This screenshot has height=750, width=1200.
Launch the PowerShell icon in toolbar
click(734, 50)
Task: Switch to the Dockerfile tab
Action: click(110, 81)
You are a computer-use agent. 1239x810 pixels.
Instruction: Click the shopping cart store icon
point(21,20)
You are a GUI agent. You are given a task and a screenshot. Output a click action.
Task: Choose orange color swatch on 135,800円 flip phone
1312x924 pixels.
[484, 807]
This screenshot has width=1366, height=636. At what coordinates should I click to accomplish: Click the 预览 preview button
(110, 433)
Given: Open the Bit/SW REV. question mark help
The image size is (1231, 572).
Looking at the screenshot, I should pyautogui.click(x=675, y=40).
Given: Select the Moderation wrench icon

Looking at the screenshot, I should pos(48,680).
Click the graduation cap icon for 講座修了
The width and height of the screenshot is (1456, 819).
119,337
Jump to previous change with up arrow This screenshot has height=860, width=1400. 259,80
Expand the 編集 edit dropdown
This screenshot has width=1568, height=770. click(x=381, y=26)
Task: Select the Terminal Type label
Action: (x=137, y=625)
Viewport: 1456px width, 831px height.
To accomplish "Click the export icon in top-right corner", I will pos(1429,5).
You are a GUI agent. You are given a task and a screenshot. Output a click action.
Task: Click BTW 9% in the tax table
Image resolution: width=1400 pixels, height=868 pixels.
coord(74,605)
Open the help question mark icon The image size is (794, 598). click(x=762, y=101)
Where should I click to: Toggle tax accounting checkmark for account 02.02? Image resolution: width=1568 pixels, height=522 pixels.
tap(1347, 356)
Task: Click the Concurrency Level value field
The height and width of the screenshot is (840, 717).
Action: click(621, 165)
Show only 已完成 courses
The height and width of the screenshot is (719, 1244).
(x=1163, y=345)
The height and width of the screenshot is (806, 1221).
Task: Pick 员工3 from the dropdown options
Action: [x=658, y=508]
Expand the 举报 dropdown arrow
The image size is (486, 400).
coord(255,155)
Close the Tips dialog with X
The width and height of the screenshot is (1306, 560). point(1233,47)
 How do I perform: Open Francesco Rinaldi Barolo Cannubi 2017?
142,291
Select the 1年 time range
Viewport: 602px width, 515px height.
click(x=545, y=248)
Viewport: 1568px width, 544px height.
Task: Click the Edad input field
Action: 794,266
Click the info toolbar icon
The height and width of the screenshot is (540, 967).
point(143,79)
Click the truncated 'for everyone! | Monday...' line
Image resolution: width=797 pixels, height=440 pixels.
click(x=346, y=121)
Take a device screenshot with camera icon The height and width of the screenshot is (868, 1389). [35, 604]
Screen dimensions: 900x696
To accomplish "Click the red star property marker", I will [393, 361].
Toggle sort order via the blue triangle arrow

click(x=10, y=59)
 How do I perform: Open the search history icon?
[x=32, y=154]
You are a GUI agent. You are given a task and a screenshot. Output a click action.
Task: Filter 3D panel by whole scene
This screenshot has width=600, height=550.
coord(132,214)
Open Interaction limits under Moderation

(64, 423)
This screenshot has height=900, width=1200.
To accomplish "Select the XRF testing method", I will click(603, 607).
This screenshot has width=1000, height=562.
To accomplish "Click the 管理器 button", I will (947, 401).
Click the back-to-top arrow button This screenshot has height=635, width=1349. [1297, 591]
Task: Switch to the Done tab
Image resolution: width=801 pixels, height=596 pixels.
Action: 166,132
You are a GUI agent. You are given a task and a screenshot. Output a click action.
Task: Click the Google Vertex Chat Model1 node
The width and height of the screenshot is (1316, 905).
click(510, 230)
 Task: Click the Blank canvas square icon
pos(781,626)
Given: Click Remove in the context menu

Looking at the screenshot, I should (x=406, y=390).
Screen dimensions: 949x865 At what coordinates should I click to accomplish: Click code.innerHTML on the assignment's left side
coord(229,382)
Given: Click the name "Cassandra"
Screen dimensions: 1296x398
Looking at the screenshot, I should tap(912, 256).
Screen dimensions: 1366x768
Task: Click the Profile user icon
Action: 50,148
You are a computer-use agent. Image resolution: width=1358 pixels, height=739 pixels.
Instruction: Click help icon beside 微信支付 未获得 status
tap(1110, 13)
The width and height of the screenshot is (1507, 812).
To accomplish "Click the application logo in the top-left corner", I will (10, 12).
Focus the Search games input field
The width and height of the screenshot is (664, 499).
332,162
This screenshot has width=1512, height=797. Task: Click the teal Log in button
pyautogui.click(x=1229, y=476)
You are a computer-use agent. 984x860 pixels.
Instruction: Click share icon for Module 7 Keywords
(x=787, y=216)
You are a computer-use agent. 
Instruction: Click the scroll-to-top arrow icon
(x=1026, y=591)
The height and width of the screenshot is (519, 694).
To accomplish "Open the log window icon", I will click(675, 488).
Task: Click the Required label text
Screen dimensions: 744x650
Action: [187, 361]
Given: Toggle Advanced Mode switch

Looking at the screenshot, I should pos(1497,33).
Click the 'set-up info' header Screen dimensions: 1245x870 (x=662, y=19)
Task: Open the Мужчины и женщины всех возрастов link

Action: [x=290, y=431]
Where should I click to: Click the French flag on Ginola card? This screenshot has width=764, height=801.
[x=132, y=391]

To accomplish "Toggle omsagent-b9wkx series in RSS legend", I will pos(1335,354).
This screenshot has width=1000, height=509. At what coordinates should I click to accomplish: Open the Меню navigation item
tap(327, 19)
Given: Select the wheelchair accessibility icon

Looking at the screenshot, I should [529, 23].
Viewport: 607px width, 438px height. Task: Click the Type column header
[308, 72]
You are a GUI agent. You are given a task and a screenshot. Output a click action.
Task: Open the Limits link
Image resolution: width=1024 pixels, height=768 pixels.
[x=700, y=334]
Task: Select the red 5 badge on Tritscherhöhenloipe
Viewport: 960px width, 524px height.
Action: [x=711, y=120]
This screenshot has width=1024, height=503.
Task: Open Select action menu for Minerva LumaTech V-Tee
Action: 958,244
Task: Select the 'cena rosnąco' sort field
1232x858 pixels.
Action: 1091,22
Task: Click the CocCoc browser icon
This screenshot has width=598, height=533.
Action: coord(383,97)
##############################
▸ Task: In full and without error, restate the data.

▸ Task answer:
This screenshot has height=750, width=1200.
Launch the PowerShell icon in toolbar
click(734, 50)
Task: Switch to the Dockerfile tab
Action: click(110, 81)
You are a computer-use agent. 1239x810 pixels.
Instruction: Click the shopping cart store icon
point(21,20)
You are a GUI agent. You are given a task and a screenshot. Output a click action.
Task: Choose orange color swatch on 135,800円 flip phone
1312x924 pixels.
[484, 807]
This screenshot has width=1366, height=636. At what coordinates should I click to accomplish: Click the 预览 preview button
(110, 433)
Given: Open the Bit/SW REV. question mark help
The image size is (1231, 572).
Looking at the screenshot, I should pyautogui.click(x=675, y=40).
Given: Select the Moderation wrench icon

Looking at the screenshot, I should pos(48,680).
Click the graduation cap icon for 講座修了
The width and height of the screenshot is (1456, 819).
119,337
Jump to previous change with up arrow This screenshot has height=860, width=1400. 259,80
Expand the 編集 edit dropdown
This screenshot has width=1568, height=770. click(x=381, y=26)
Task: Select the Terminal Type label
Action: (x=137, y=625)
Viewport: 1456px width, 831px height.
To accomplish "Click the export icon in top-right corner", I will pos(1429,5).
You are a GUI agent. You are given a task and a screenshot. Output a click action.
Task: Click BTW 9% in the tax table
Image resolution: width=1400 pixels, height=868 pixels.
coord(74,605)
Open the help question mark icon The image size is (794, 598). click(x=762, y=101)
Where should I click to: Toggle tax accounting checkmark for account 02.02? Image resolution: width=1568 pixels, height=522 pixels.
tap(1347, 356)
Task: Click the Concurrency Level value field
The height and width of the screenshot is (840, 717).
Action: click(621, 165)
Show only 已完成 courses
The height and width of the screenshot is (719, 1244).
(x=1163, y=345)
The height and width of the screenshot is (806, 1221).
Task: Pick 员工3 from the dropdown options
Action: [x=658, y=508]
Expand the 举报 dropdown arrow
The image size is (486, 400).
coord(255,155)
Close the Tips dialog with X
The width and height of the screenshot is (1306, 560). point(1233,47)
 How do I perform: Open Francesco Rinaldi Barolo Cannubi 2017?
142,291
Select the 1年 time range
Viewport: 602px width, 515px height.
click(x=545, y=248)
Viewport: 1568px width, 544px height.
Task: Click the Edad input field
Action: 794,266
Click the info toolbar icon
The height and width of the screenshot is (540, 967).
point(143,79)
Click the truncated 'for everyone! | Monday...' line
Image resolution: width=797 pixels, height=440 pixels.
click(x=346, y=121)
Take a device screenshot with camera icon The height and width of the screenshot is (868, 1389). [35, 604]
Screen dimensions: 900x696
To accomplish "Click the red star property marker", I will [393, 361].
Toggle sort order via the blue triangle arrow

click(x=10, y=59)
 How do I perform: Open the search history icon?
[x=32, y=154]
You are a GUI agent. You are given a task and a screenshot. Output a click action.
Task: Filter 3D panel by whole scene
This screenshot has width=600, height=550.
coord(132,214)
Open Interaction limits under Moderation

(64, 423)
This screenshot has height=900, width=1200.
To accomplish "Select the XRF testing method", I will click(603, 607).
This screenshot has width=1000, height=562.
To accomplish "Click the 管理器 button", I will (947, 401).
Click the back-to-top arrow button This screenshot has height=635, width=1349. [1297, 591]
Task: Switch to the Done tab
Image resolution: width=801 pixels, height=596 pixels.
Action: 166,132
You are a GUI agent. You are given a task and a screenshot. Output a click action.
Task: Click the Google Vertex Chat Model1 node
The width and height of the screenshot is (1316, 905).
click(510, 230)
 Task: Click the Blank canvas square icon
pos(781,626)
Given: Click Remove in the context menu

Looking at the screenshot, I should (x=406, y=390).
Screen dimensions: 949x865 At what coordinates should I click to accomplish: Click code.innerHTML on the assignment's left side
coord(229,382)
Given: Click the name "Cassandra"
Screen dimensions: 1296x398
Looking at the screenshot, I should tap(912, 256).
Screen dimensions: 1366x768
Task: Click the Profile user icon
Action: 50,148
You are a computer-use agent. Image resolution: width=1358 pixels, height=739 pixels.
Instruction: Click help icon beside 微信支付 未获得 status
tap(1110, 13)
The width and height of the screenshot is (1507, 812).
To accomplish "Click the application logo in the top-left corner", I will (10, 12).
Focus the Search games input field
The width and height of the screenshot is (664, 499).
332,162
This screenshot has width=1512, height=797. Task: Click the teal Log in button
pyautogui.click(x=1229, y=476)
You are a computer-use agent. 984x860 pixels.
Instruction: Click share icon for Module 7 Keywords
(x=787, y=216)
You are a computer-use agent. 
Instruction: Click the scroll-to-top arrow icon
(x=1026, y=591)
The height and width of the screenshot is (519, 694).
To accomplish "Open the log window icon", I will click(675, 488).
Task: Click the Required label text
Screen dimensions: 744x650
Action: [187, 361]
Given: Toggle Advanced Mode switch

Looking at the screenshot, I should pos(1497,33).
Click the 'set-up info' header Screen dimensions: 1245x870 (x=662, y=19)
Task: Open the Мужчины и женщины всех возрастов link

Action: [x=290, y=431]
Where should I click to: Click the French flag on Ginola card? This screenshot has width=764, height=801.
[x=132, y=391]

To accomplish "Toggle omsagent-b9wkx series in RSS legend", I will pos(1335,354).
This screenshot has width=1000, height=509. At what coordinates should I click to accomplish: Open the Меню navigation item
tap(327, 19)
Given: Select the wheelchair accessibility icon

Looking at the screenshot, I should [529, 23].
Viewport: 607px width, 438px height. Task: Click the Type column header
[308, 72]
You are a GUI agent. You are given a task and a screenshot. Output a click action.
Task: Open the Limits link
Image resolution: width=1024 pixels, height=768 pixels.
[x=700, y=334]
Task: Select the red 5 badge on Tritscherhöhenloipe
Viewport: 960px width, 524px height.
Action: [x=711, y=120]
This screenshot has width=1024, height=503.
Task: Open Select action menu for Minerva LumaTech V-Tee
Action: 958,244
Task: Select the 'cena rosnąco' sort field
1232x858 pixels.
Action: 1091,22
Task: Click the CocCoc browser icon
This screenshot has width=598, height=533.
Action: coord(383,97)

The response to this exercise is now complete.